Documentario, Recensione

IL GEMELLO

TRAMA

La vita di Raffaele Costagliola, 29 anni, detenuto a Secondigliano per rapina.

RECENSIONI

Raffaele è gemello di due gemelli, in tutto tre fratelli che sembrano 'portati al male', è rinchiuso nel carcere di Secondigliano in una sorta di predestinazione. Anche l'uomo che vediamo davanti alla cinepresa è gemello del rapinatore condannato, in quanto cura minuziosamente la sua cella, si relaziona con gli altri detenuti, riflette su sé stesso, si apre al racconto. Attraverso un pedinamento asciutto e puntuale, Vincenzo Marra dispiega il suo documentario all'insegna della registrazione della realtà: esso semplicemente attesta ciò che accade, dai rapporti interni al penitenziario agli incontri di Raffaele con i famigliari, senza peraltro schivare i nodi più spinosi come gli errori passati del protagonista. E soprattutto gli affida la parola filmando le lunghe sessioni di 'auto-consapevolezza' del giovane, dove egli parla del trascorso e del futuro, passando per la penalizzante condizione presente.
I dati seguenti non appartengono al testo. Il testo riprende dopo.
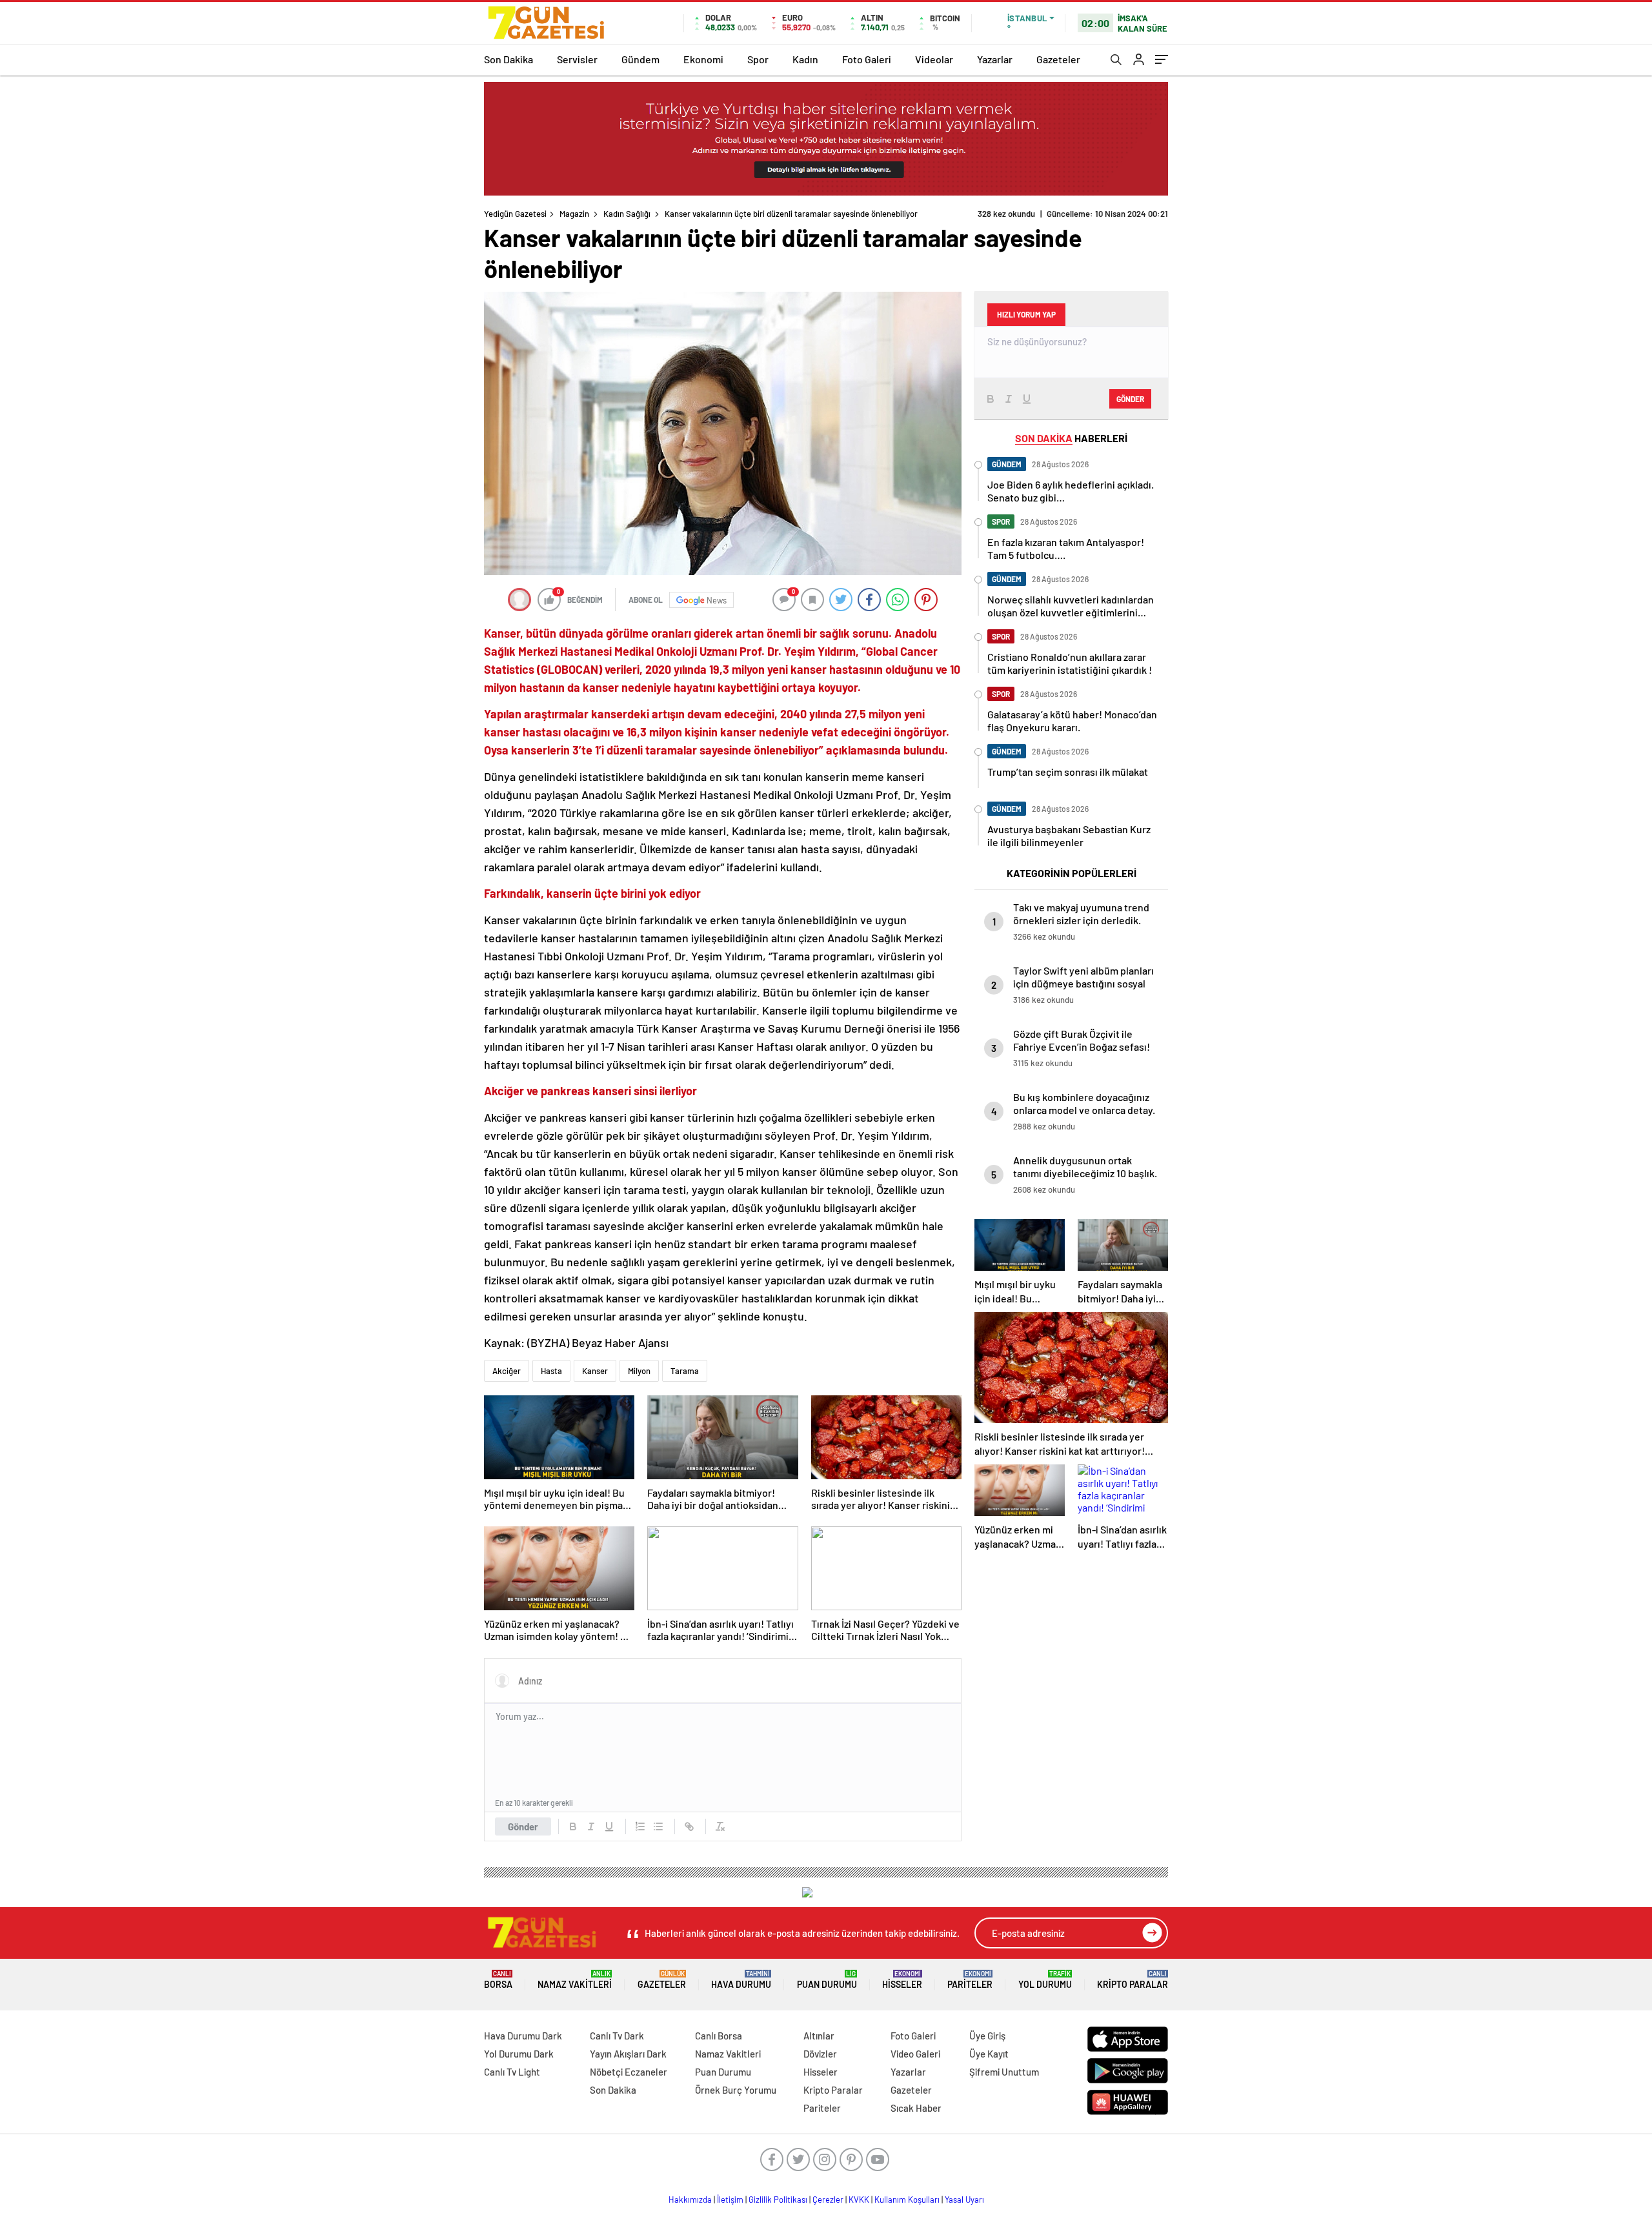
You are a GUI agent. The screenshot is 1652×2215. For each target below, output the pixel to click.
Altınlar (818, 2035)
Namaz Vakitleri (575, 1980)
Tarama (684, 1371)
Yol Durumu (1045, 1980)
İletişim (730, 2199)
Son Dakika (508, 59)
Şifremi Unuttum (1004, 2072)
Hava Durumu (741, 1980)
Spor (758, 59)
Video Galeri (915, 2053)
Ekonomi (703, 59)
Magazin (574, 213)
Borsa (498, 1980)
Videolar (934, 59)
L'autore segue un detenuto 'favorevole', sia per la storia personale (è ritenuto vittima di una condanna troppo severa) che per la presenza scenica, e soprattutto solleva il dubbio sulla natura del documentario almeno in un caso: le domande della guardia carceraria Niko (Domenico Manzi), che interroga Raffaele a vari livelli (perché i reati, cosa farà domani) e subito sembra artefatto, sta recitando o perlomeno posa ai nostri occhi. Uno spazio di fiction mascherato nel documentario?
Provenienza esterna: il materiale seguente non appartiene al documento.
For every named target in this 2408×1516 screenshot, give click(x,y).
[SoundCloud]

Se la possibilità della 'preparazione' resta e minaccia il rigore dell'idea documentale, in realtà questo non è decisivo, perché nel suo svolgersi la pellicola si applica gradualmente al reale: c'è aderenza all'ambiente, a tratti perfino coincidenza. Hai l'impressione che quello sia Raffaele, non la sua rielaborazione narrativa. Il film non è privo neanche di parentesi esplicative, che ambiscono al significato attraverso la prassi del confronto: per tutti il detenuto straniero, che rifiuta l'integrazione carceraria e si chiude nel muto individualismo, esatto contrario del protagonista. Divagazioni affermative che rischiano di puntualizzare, schematizzare. Tallonamento ad personam ma anche film parlato sulle nostre responsabilità, l'obbligo di pagare e l'impegno a ritrovare la strada, nel suo lieve artificio Il gemello resta voce sobria e spoglia, realistica, confermando il regista napoletano più incisivo nel documentario che nella fiction. Al contrario di Cesare deve morire: lì il carcere preparava la metafora universale dell'arte, qui offre la descrizione di una contingenza. A suo modo, un film morale.